Featured Recipe: Mexican Lasagna

July 31, 2011

Today’s featured recipe for Mexican Lasagna will add new flavors to family mealtime as an old favorite gets a south of the border twist.

Mexican Lasagna

Ingredients

  • 1 can (10 3/4 ounces) Campbell’s Condensed Cheddar Cheese Soup
  • 1/4 cup milk
  • 1 package (about 1 ounce) fajita seasoning mix
  • 1 pound ground beef
  • 1 can (10 3/4 ounces) Campbell’s Condensed Golden Mushroom Soup
  • 1/2 cup water
  • 1 tablespoon chili powder
  • 1 1/2 teaspoons dried oregano leaves, crushed
  • 12 corn tortillas (5-to 6- inch)
  • Chopped tomatoes (optional)
  • Sliced green onions (optional)

Preparation

  1. Stir cheese soup, milk and half the fajita seasoning in medium bowl until mixture is smooth.
  2. Cook beef in a 10-inch skillet over medium-high heat until well browned, stirring often to separate meat. Pour off any fat.
  3. Stir mushroom soup, water, chili powder, oregano and remaining fajita seasoning in skillet and heat to a boil. Reduce heat to low. Cook for 5 minutes. Remove skillet from heat.
  4. Place 3 tortillas in the bottom of a 2-quart shallow baking dish, overlapping slightly. Spread 1 cup beef mixture over the tortillas. Repeat layers twice. Top with remaining tortillas. Spread the cheese soup mixture over the tortillas.
  5. Bake at 350°F. for 30 minutes or until hot and bubbling. Let stand for 10 minutes. Sprinkle with the tomatoes and onions, if desired.

Serves
Makes 6 servings

Preparation Time:
20 minutes

Bake Time:
30 minutes

Standing Time:
10 minutes

Comments

8 Responses to “Featured Recipe: Mexican Lasagna”

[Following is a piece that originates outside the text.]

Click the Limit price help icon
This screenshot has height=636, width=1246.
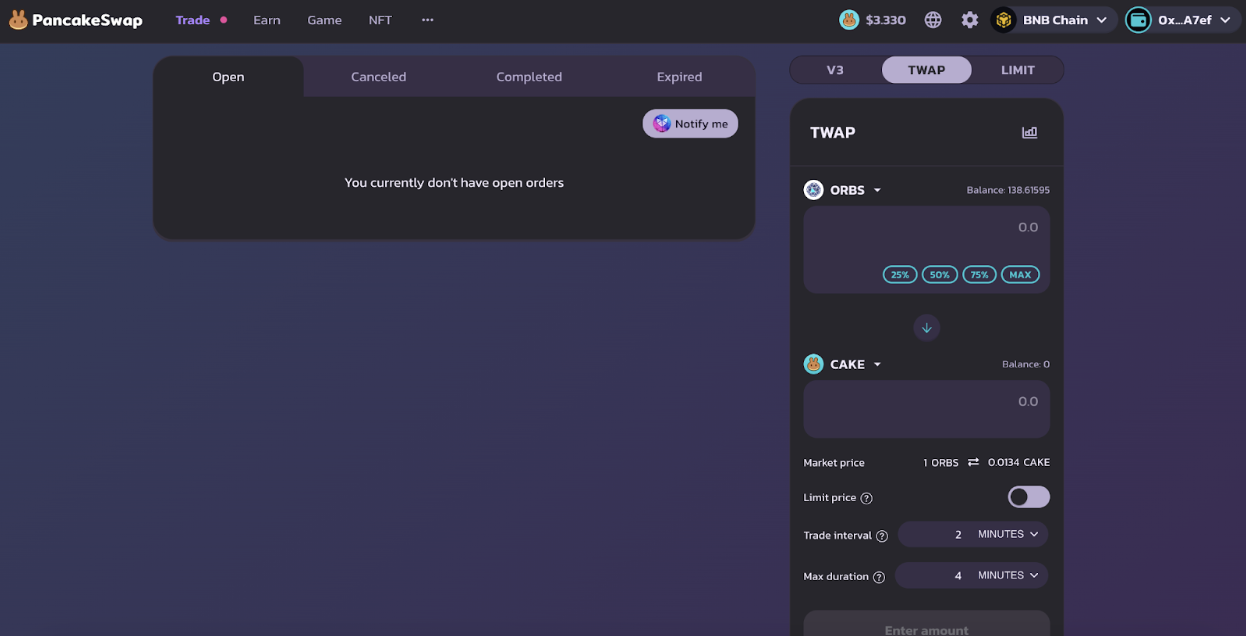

  1. susan on August 1st, 2011 9:43 pm

    i have made this for a long time now and i put enchilada sauce on top. if you don’t like mushrooms use cream of celery soup- yum.and sour cream on top when you serve it.

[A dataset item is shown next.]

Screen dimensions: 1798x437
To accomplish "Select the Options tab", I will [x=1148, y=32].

  2. crikey on August 1st, 2011 1:51 pm

    My mother has been making these for at least 20 years, but simpler, and we have always called them Mexican Stack Ups.

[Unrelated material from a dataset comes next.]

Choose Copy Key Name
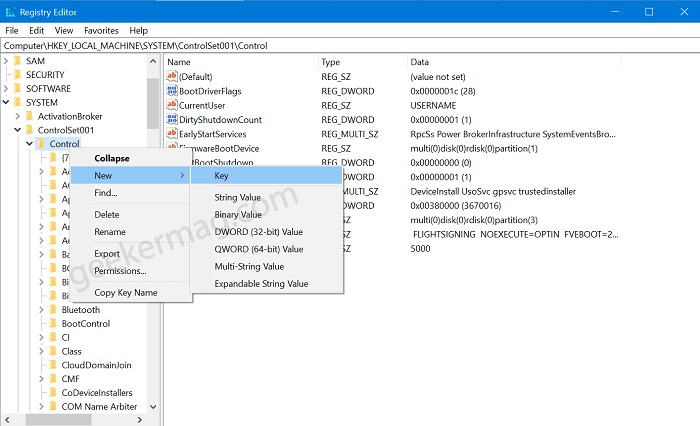Screen dimensions: 700x426 coord(125,292)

    I will definitely try this recipe. It looks better. MINUS those mushrooms. Mushrooms are not usually in Mexican food are they?

  3. Rena on August 1st, 2011 8:47 am

    I’ll bet a layer of refried beans would be sooo good in this receipe. MMMmmmm

  4. Queenbee on July 31st, 2011 9:01 pm

    I just made it for my family; doubled the recipe. Everyone liked it. I’m not a mushroom fan, so I didn’t like those too much. I added some taco sauce on mine. It was also very filling.

  5. Lin on July 31st, 2011 12:52 pm

    Yummy, can’t wait to try,Thankyou..

  6. Angi B. on July 31st, 2011 11:36 am

    This looks and sounds absolutely delicious. Thanks so much for sharing, I love trying new things…

  7. T on July 31st, 2011 11:19 am

    I agree with Donna

  8. Donna on July 31st, 2011 9:24 am

    Now THAT looks like some good eatin’! I’ll add this to my collection and make it real soon. Thanks for sharing it with us.